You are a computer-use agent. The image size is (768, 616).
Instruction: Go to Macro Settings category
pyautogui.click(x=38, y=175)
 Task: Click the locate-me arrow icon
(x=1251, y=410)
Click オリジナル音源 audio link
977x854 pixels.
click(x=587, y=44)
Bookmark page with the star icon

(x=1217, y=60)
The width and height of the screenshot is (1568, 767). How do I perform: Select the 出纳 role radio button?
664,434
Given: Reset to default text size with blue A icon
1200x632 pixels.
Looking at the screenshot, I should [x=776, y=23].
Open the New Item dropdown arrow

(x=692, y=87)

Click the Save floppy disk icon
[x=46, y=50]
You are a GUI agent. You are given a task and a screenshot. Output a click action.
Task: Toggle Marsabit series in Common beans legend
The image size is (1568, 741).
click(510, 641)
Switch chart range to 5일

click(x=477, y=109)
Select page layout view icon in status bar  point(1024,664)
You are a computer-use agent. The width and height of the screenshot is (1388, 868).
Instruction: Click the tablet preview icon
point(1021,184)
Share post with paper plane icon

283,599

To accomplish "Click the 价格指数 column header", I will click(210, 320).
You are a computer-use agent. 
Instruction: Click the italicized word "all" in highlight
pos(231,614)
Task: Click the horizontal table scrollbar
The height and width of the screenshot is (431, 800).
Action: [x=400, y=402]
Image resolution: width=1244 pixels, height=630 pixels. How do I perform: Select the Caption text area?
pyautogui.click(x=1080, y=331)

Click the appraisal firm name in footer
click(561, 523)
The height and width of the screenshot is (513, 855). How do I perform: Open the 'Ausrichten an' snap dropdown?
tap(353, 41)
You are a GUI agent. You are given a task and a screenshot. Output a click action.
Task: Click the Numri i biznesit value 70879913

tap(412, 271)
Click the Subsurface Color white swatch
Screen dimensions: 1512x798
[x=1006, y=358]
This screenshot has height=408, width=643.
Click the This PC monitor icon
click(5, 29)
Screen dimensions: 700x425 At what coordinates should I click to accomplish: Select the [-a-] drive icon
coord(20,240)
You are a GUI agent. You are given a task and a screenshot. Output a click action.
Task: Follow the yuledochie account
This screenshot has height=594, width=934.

-- -- --

What is needed is a word-for-word restatement of every line from the one with "Task: Follow the yuledochie account" to the end of the entries above.

Task: Follow the yuledochie account
This screenshot has height=594, width=934.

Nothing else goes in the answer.